▶ _Action item_
An exact copy of the entries is needed, with every picture left out.

Top of Provided information

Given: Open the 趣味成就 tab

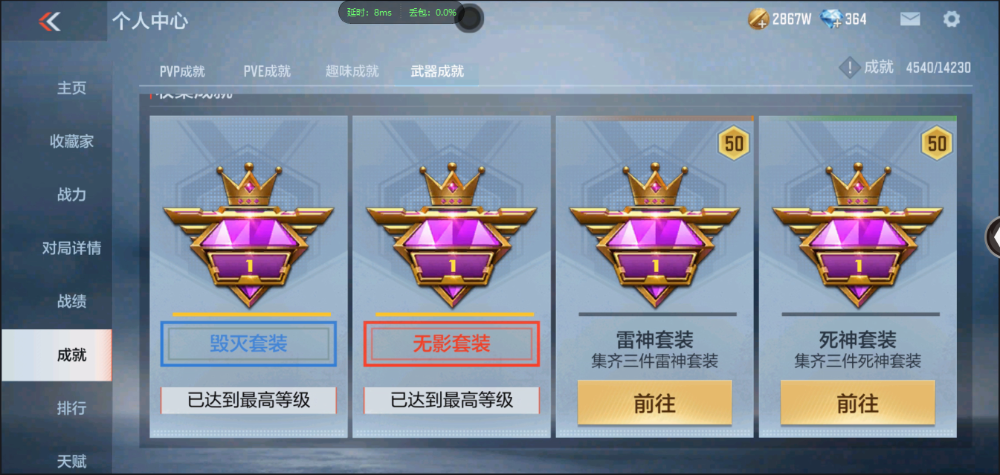Looking at the screenshot, I should coord(352,71).

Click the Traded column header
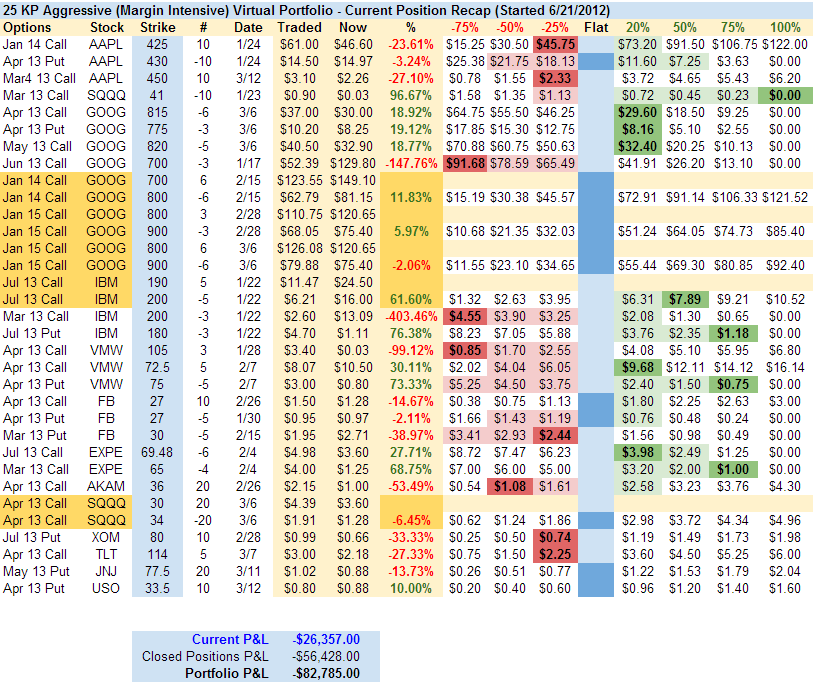click(299, 27)
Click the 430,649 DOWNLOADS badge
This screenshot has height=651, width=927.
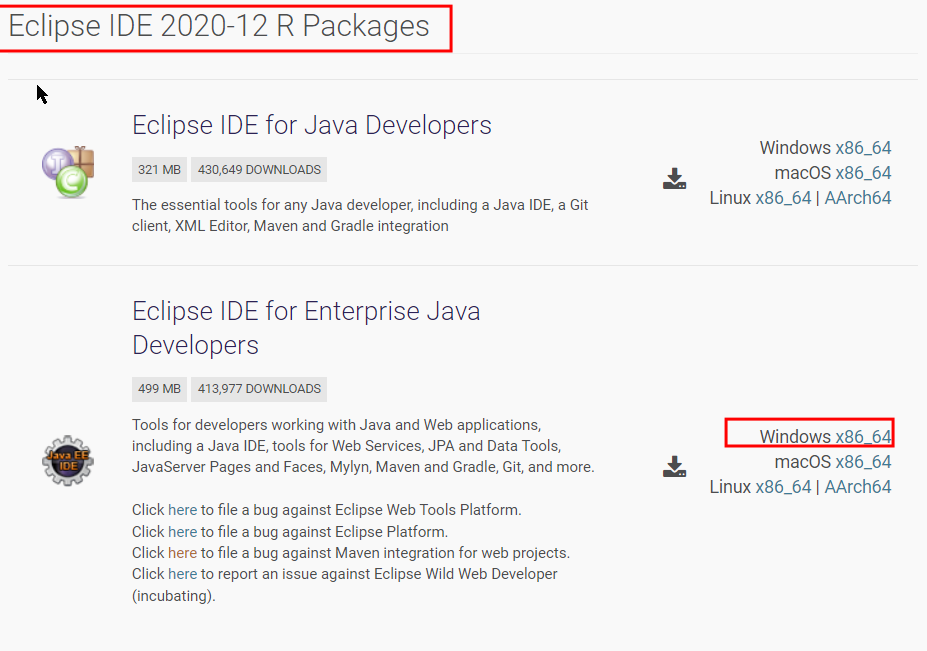[x=259, y=170]
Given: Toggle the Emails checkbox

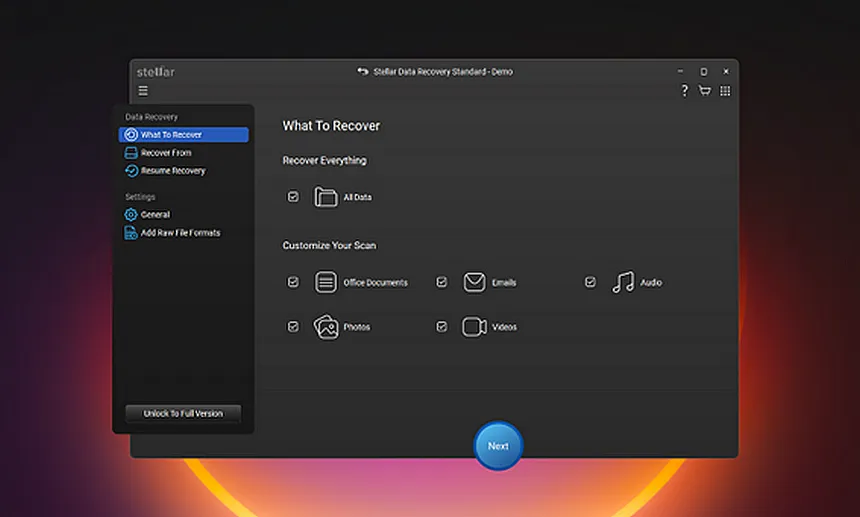Looking at the screenshot, I should click(441, 282).
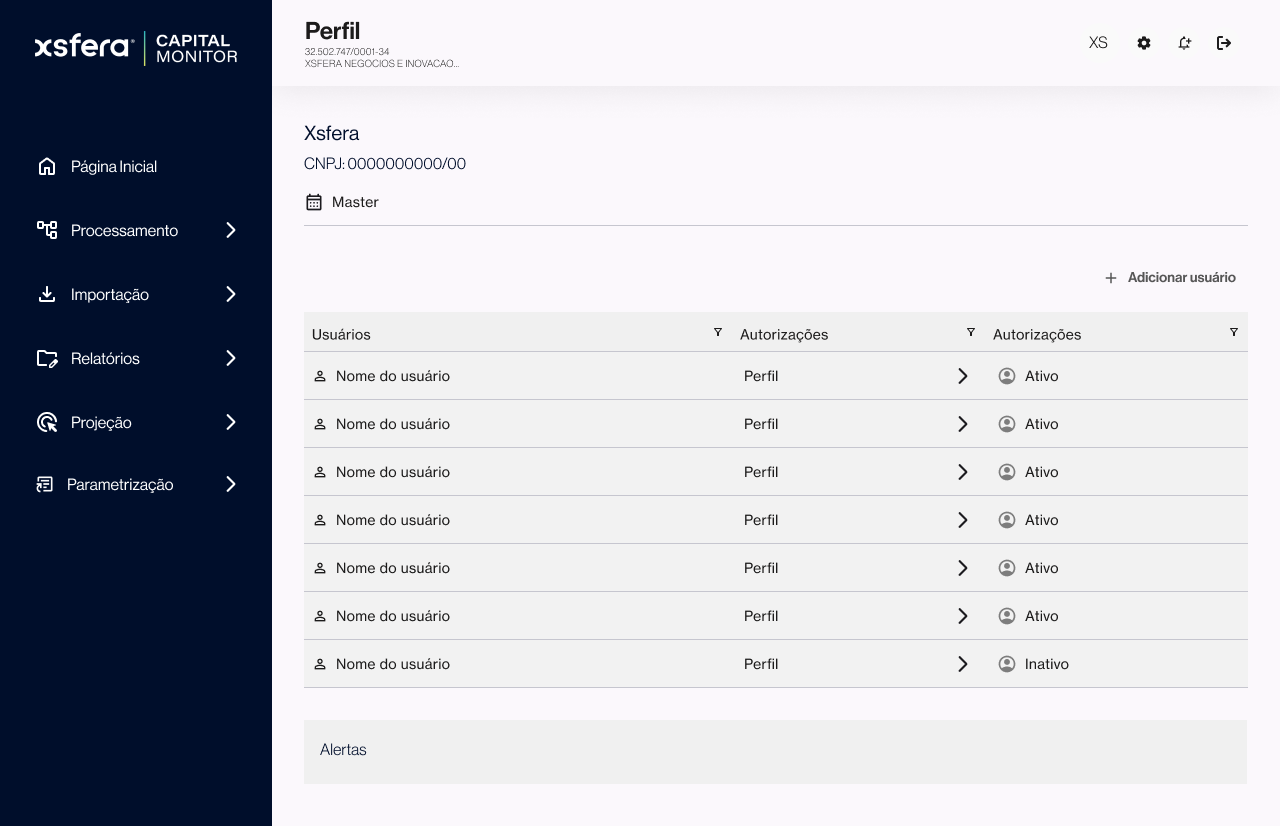Viewport: 1280px width, 826px height.
Task: Filter the Usuários column
Action: coord(717,332)
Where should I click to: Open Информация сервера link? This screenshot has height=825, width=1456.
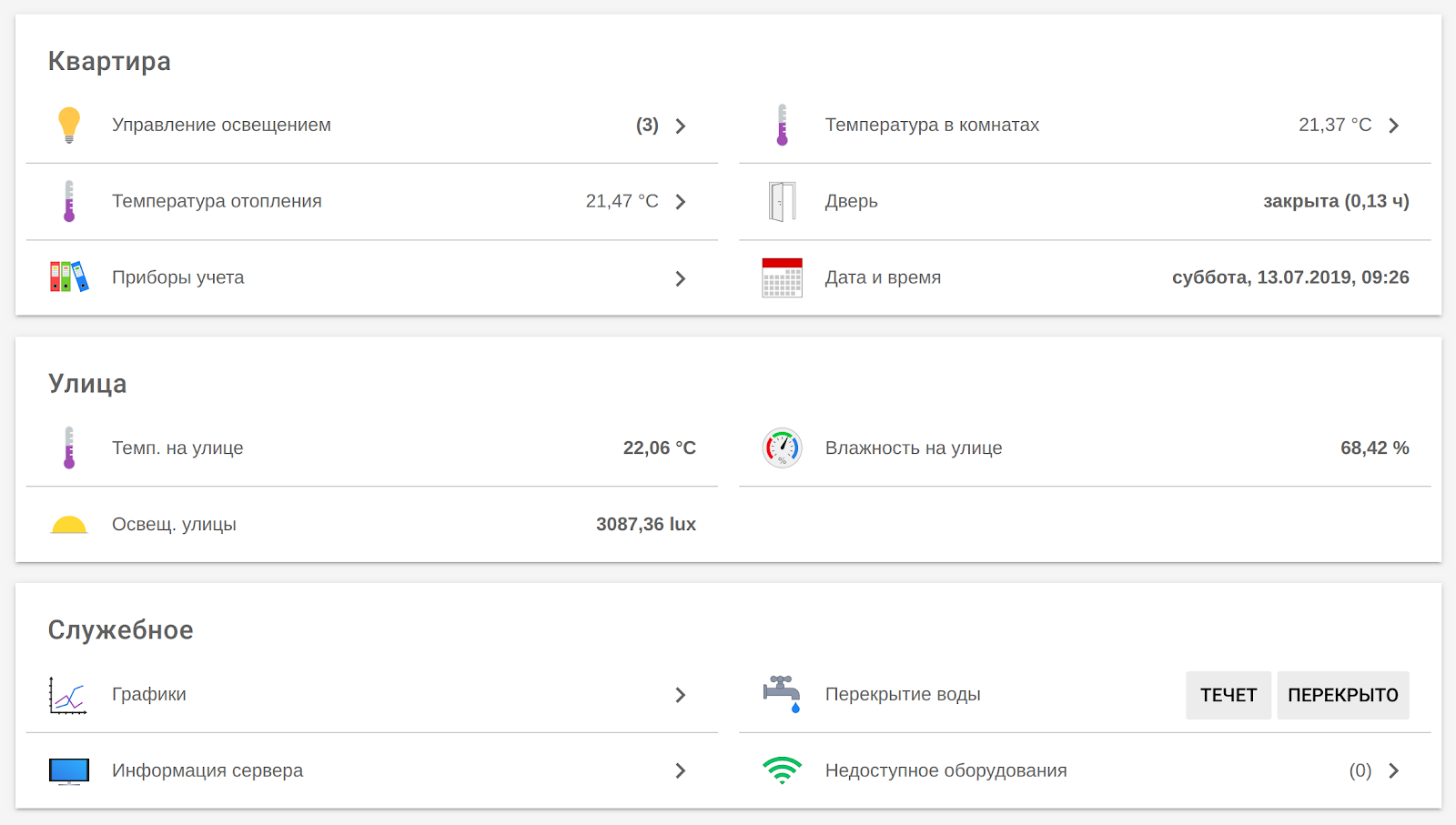(207, 770)
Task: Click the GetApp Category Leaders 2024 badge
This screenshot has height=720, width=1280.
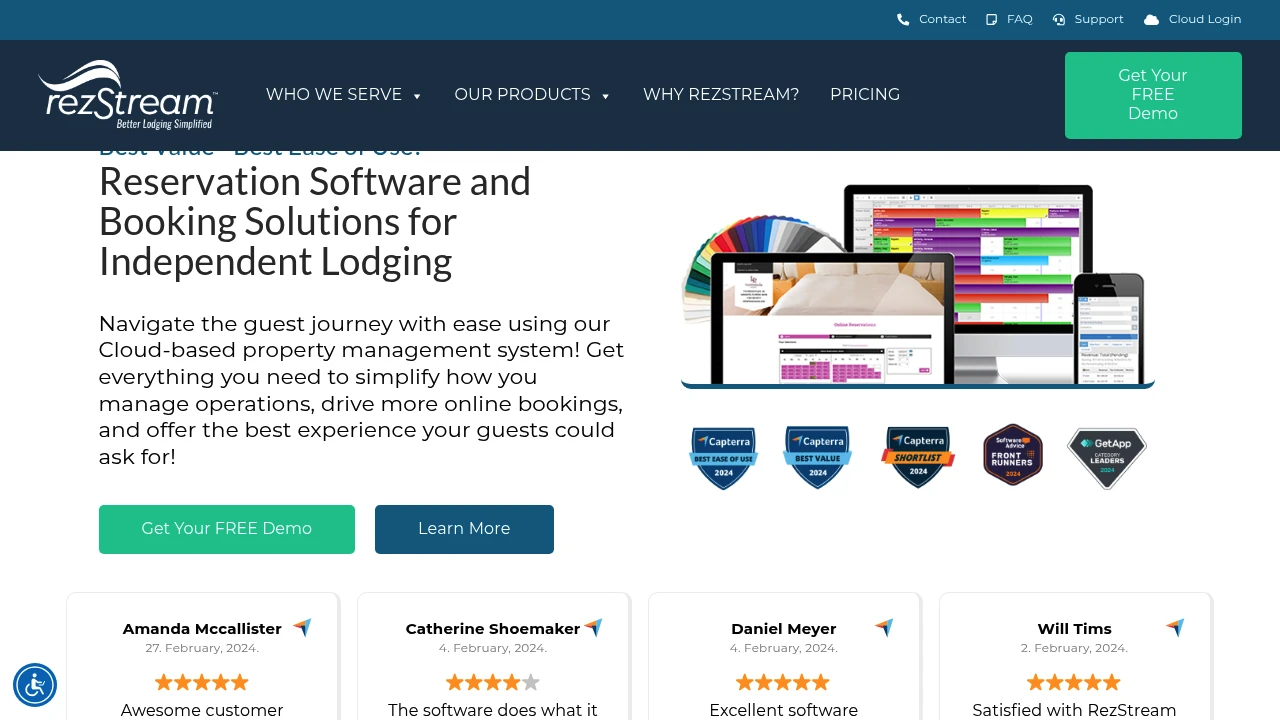Action: point(1106,457)
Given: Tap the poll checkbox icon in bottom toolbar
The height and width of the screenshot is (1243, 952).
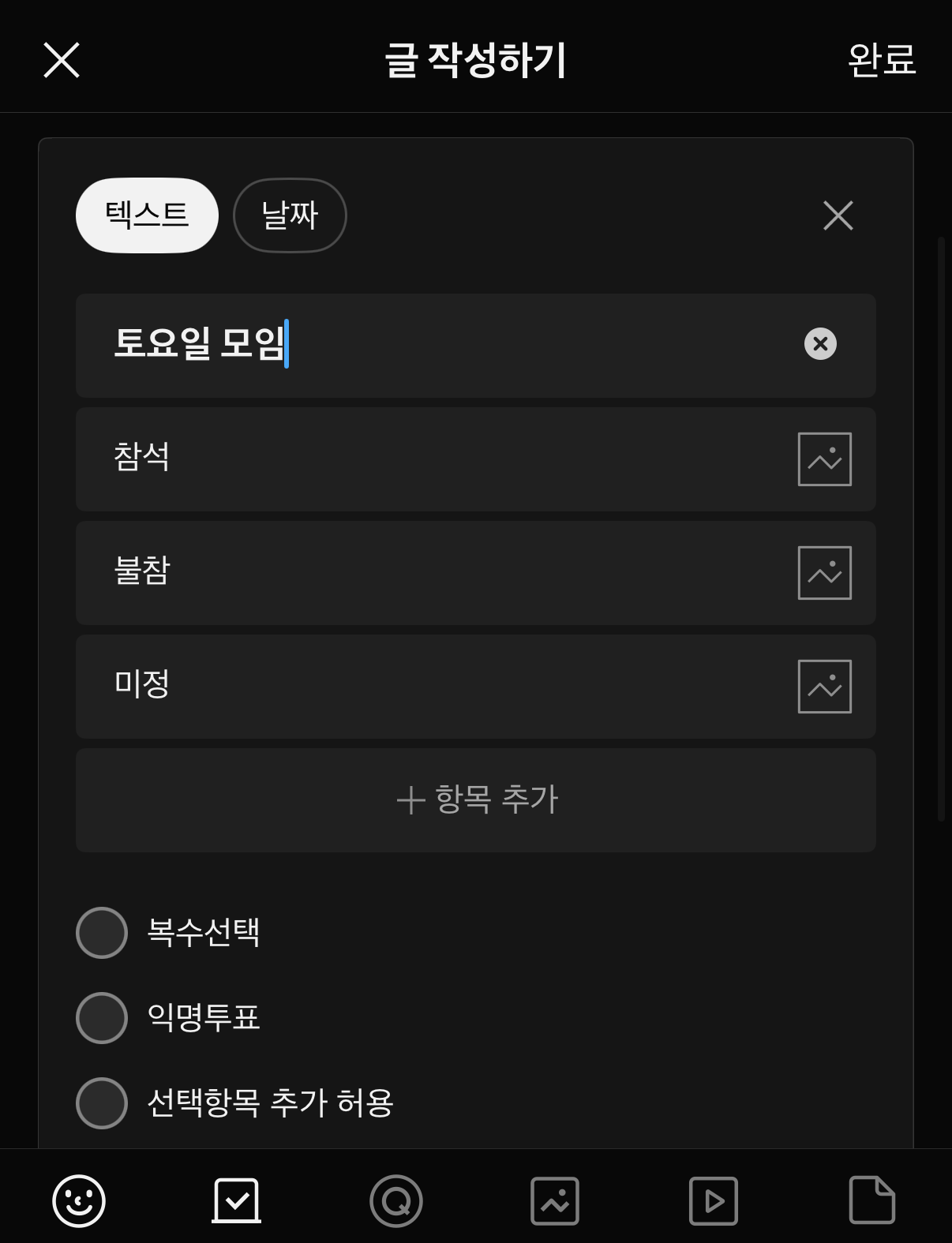Looking at the screenshot, I should 237,1200.
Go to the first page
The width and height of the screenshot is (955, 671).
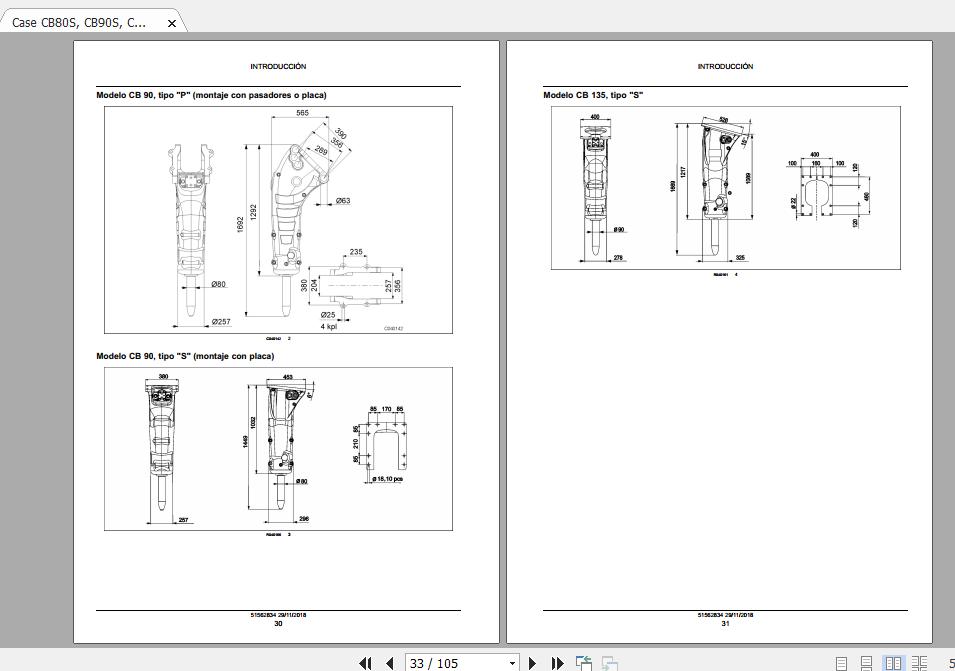coord(365,663)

Bottom of Provided information

▶ _Task output_
Given: Open the 趣味成就 tab

Looking at the screenshot, I should coord(352,71).

Click the Traded column header
click(299, 27)
Click the 430,649 DOWNLOADS badge
This screenshot has height=651, width=927.
[x=259, y=170]
Given: Toggle the Emails checkbox

Looking at the screenshot, I should click(441, 282).
Viewport: 1280px width, 826px height.
Task: Filter the Usuários column
Action: coord(717,332)
Where should I click to: Open Информация сервера link? This screenshot has height=825, width=1456.
(207, 770)
Task: Click the GetApp Category Leaders 2024 badge
This screenshot has height=720, width=1280.
Action: point(1106,457)
Given: Tap the poll checkbox icon in bottom toolbar
The height and width of the screenshot is (1243, 952).
Looking at the screenshot, I should 237,1200.
Go to the first page
The width and height of the screenshot is (955, 671).
coord(365,663)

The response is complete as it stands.